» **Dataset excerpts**

Start of Block

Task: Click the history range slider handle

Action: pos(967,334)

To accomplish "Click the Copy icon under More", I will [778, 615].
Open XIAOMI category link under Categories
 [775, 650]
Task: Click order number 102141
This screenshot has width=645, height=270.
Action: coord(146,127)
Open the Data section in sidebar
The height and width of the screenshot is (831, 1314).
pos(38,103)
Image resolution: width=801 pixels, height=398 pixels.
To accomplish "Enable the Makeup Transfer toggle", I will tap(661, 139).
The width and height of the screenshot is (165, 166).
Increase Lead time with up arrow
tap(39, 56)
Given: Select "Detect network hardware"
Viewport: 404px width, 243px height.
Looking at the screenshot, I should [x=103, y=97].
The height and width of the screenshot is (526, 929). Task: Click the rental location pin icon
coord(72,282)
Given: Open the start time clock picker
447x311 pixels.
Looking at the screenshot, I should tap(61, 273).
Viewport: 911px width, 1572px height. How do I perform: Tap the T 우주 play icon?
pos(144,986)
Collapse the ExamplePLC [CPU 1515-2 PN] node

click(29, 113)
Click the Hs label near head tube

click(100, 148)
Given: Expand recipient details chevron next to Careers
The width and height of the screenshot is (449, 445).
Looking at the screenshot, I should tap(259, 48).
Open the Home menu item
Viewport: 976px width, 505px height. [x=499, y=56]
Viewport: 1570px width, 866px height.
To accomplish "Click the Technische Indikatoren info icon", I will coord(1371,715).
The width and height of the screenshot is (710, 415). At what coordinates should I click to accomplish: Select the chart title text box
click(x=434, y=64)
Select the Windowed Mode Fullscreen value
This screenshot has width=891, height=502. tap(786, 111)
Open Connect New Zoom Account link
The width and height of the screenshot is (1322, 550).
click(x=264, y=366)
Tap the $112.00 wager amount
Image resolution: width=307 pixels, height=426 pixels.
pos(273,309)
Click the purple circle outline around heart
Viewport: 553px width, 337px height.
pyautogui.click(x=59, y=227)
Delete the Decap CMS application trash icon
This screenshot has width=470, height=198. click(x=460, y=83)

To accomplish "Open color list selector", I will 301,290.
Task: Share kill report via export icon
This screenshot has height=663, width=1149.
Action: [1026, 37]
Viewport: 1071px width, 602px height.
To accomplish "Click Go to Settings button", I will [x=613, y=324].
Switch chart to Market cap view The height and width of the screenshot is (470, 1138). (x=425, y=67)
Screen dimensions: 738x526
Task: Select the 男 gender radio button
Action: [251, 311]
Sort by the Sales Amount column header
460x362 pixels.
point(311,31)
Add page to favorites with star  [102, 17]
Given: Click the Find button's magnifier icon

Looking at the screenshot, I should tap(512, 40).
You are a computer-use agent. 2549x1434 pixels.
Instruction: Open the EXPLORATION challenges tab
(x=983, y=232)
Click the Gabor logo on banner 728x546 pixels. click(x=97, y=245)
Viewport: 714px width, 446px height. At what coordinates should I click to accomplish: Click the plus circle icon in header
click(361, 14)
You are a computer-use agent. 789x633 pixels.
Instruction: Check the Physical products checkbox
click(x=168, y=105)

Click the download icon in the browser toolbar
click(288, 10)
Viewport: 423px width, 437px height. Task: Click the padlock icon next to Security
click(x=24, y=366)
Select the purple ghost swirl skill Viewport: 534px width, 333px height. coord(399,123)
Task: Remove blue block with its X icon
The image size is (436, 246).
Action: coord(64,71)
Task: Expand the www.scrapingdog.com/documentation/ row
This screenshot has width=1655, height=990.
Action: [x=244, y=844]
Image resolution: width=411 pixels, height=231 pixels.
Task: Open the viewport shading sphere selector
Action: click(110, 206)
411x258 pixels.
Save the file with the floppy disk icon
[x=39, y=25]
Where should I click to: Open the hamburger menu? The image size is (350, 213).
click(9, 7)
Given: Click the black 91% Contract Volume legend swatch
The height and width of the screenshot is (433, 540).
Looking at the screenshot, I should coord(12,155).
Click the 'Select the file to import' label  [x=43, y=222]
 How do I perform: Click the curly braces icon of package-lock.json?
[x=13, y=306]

End of Block

» **Work request**
Scan the records above for the string "agent", then select every line that holds it.

» **Result for this task**
You are a computer-use agent. 2549x1434 pixels.
You are a computer-use agent. 789x633 pixels.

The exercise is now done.